None of this would be directly executable, naturally, but with a range of visualisation options and some consistency checking, it would give you an ability to interact with a partially-written program in ways that you would otherwise start to do manually in a REPL. Taking some of the QSTR statements and deriving some new facts from them would be useful too - if I have a bit of code saying that x gets bigger over time, then perhaps it could tell me that this means that y will get smaller over time. It could draw me a pretty graph! By being able to mix "real" code with these kinds of qualitative statements, I think you could start to get some interesting results. I think the trick would be to integrate it into a compiler so that it's not necessary to do this in a "dynamic" way - the stuff that is not directly executable just gets compiled into some code that implements the prototyping environment.
That's the first feature that I think would improve my life. It would serve as a (metaphorical) "red ball" to throw against the wall while you try to solve a hard problem.

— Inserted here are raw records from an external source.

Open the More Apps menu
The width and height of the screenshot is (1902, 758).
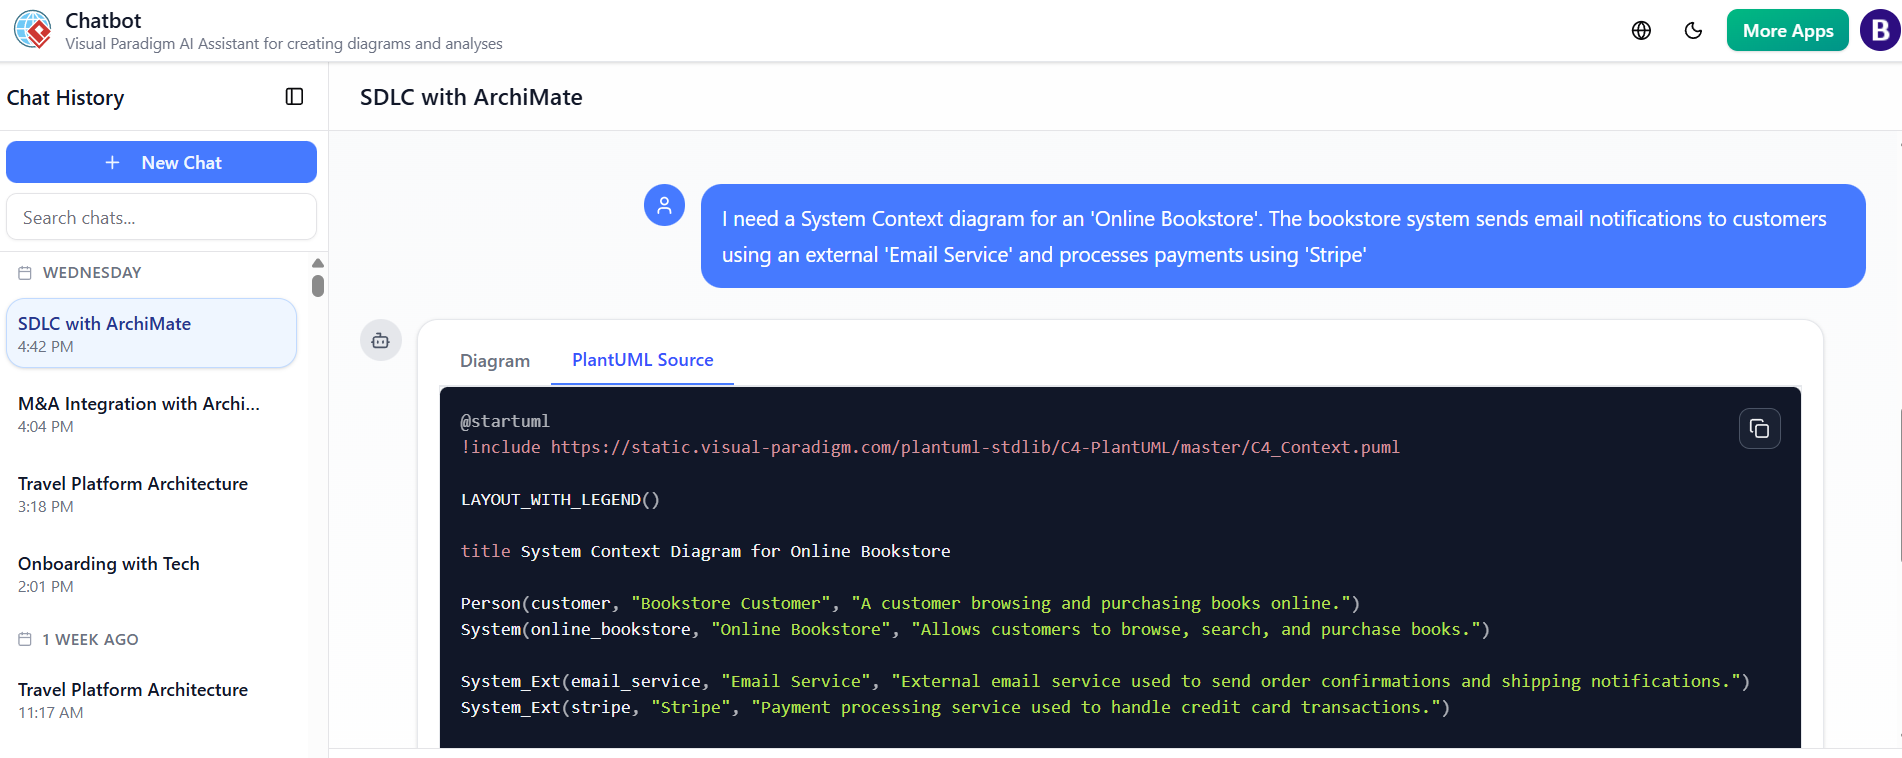[x=1787, y=31]
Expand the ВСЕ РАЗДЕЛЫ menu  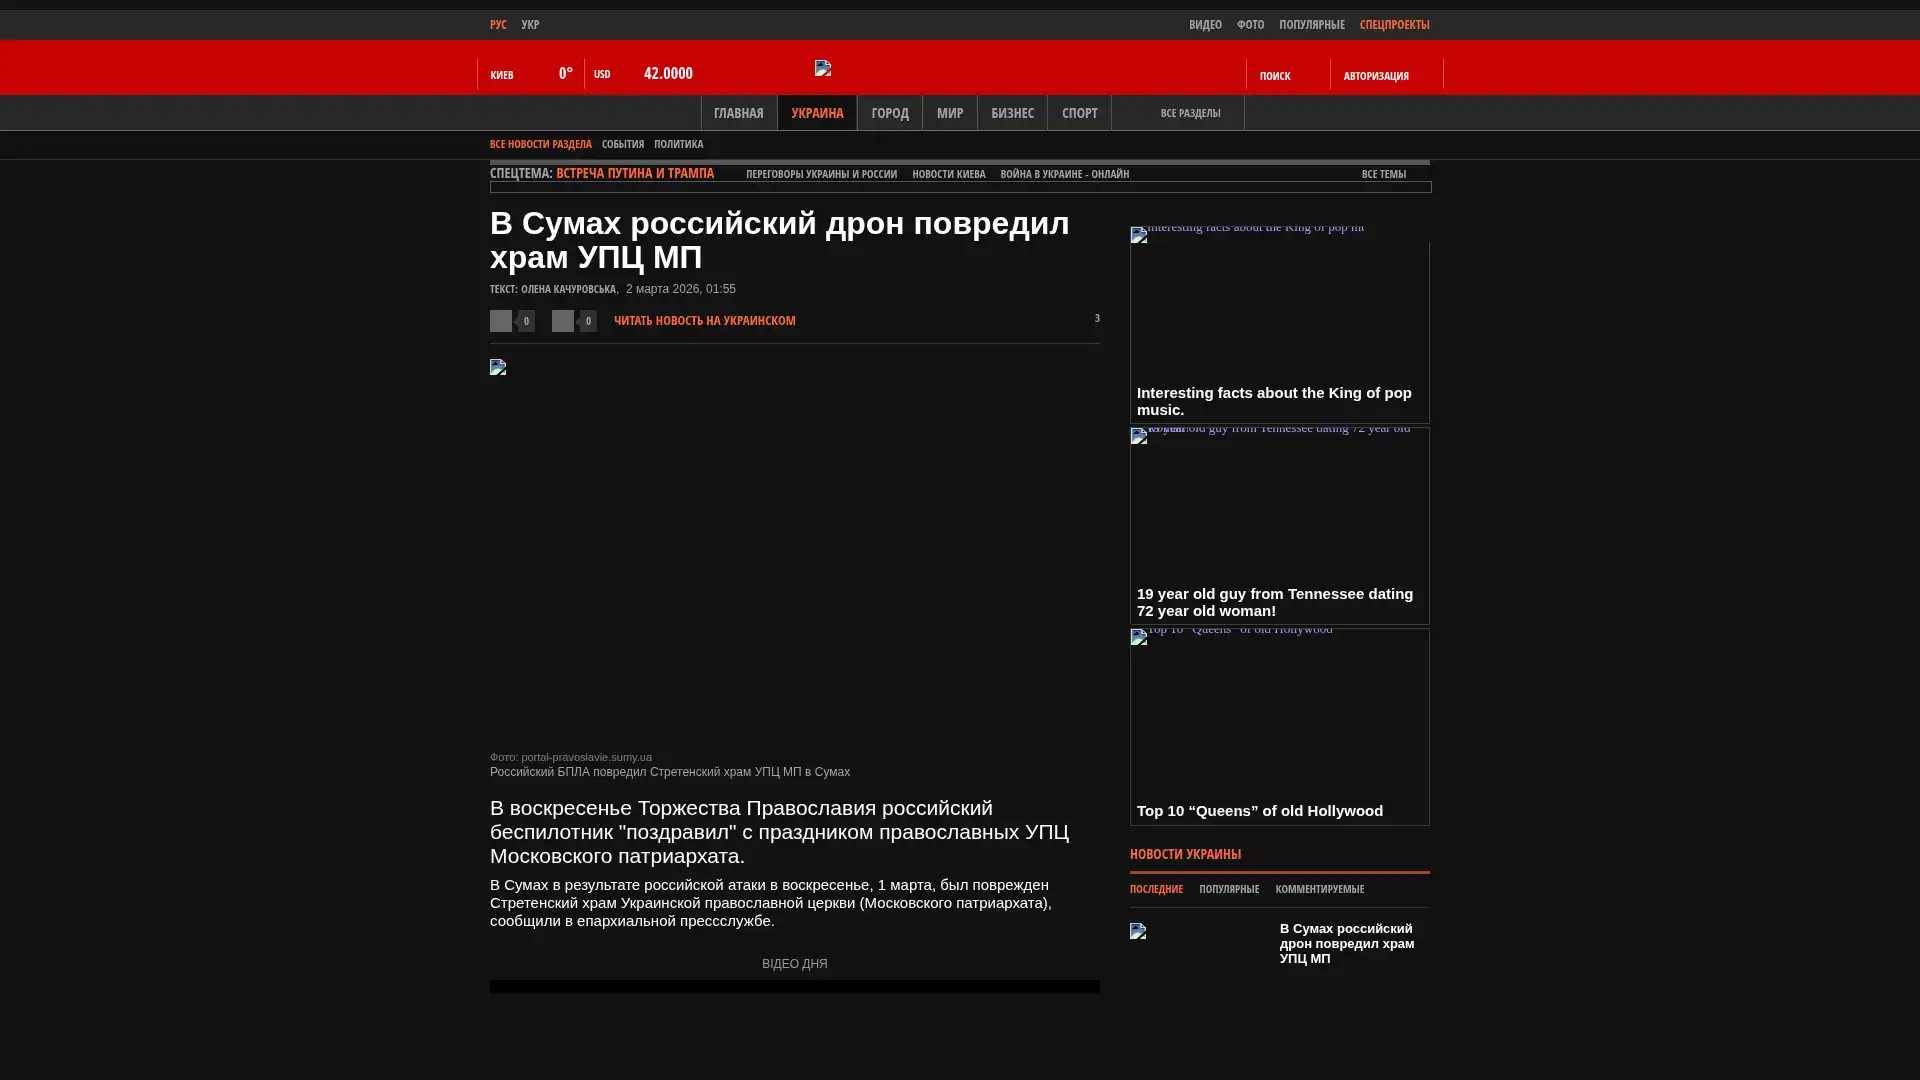(x=1189, y=114)
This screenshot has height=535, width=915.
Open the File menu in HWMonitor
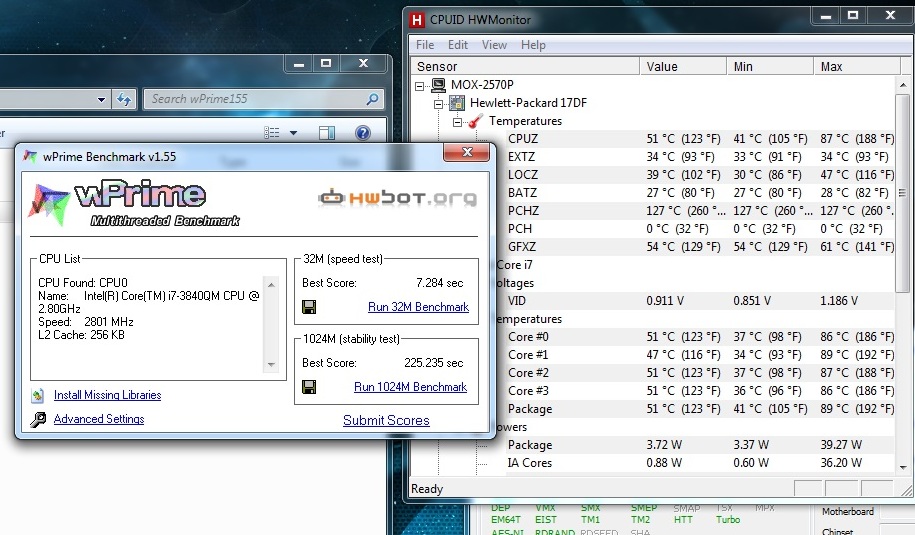click(x=425, y=45)
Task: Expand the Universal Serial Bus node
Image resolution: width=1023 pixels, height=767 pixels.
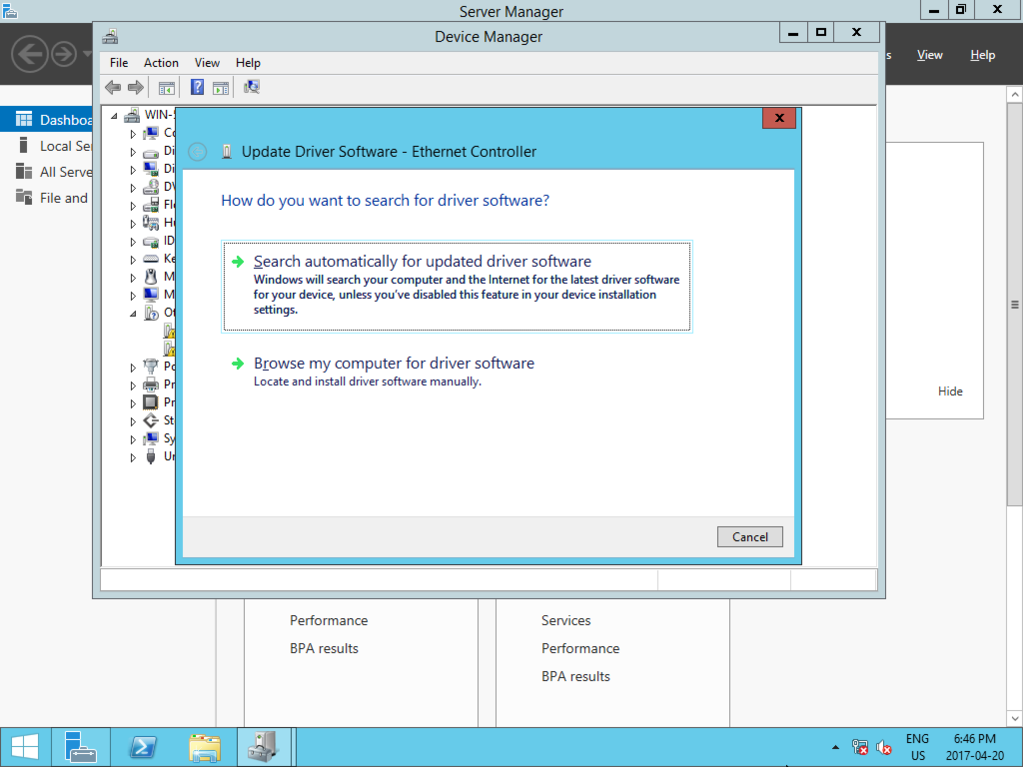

The second is a fairly simple extension: generate tests, specifications and documentation based on this prototyping process. By including your compiler in the prototyping process, it seems like you are actually starting to capture a whole bunch of useful information.
If I specified that A comes before B, then surely there are some useful tests (what happens if B comes before A, for example?). If I made some statement about the depth of a tree versus the number of iterations through a piece of code, then that might be an interesting test or profiling metric.
From a documentation standpoint, it seems like you could generate some useful documentation that provides insight into how a "difficult" piece of code actually works, because hopefully it would be possible to capture some of the rationale and the intuitive problem solving process that led to the eventual solution. By keeping track of the revisions made inside the prototyping environment, you essentially have a record of the "story" of the code as it becomes more concrete.
While it would probably be a reasonable amount of work, it's certainly not impossible. I believe the minimal set of functionality that would actually make this a useful feature would be quite small. I think this could be a "killer app" for some programming language - as long as the rest of the language was sane, I think I could be convinced to make a switch.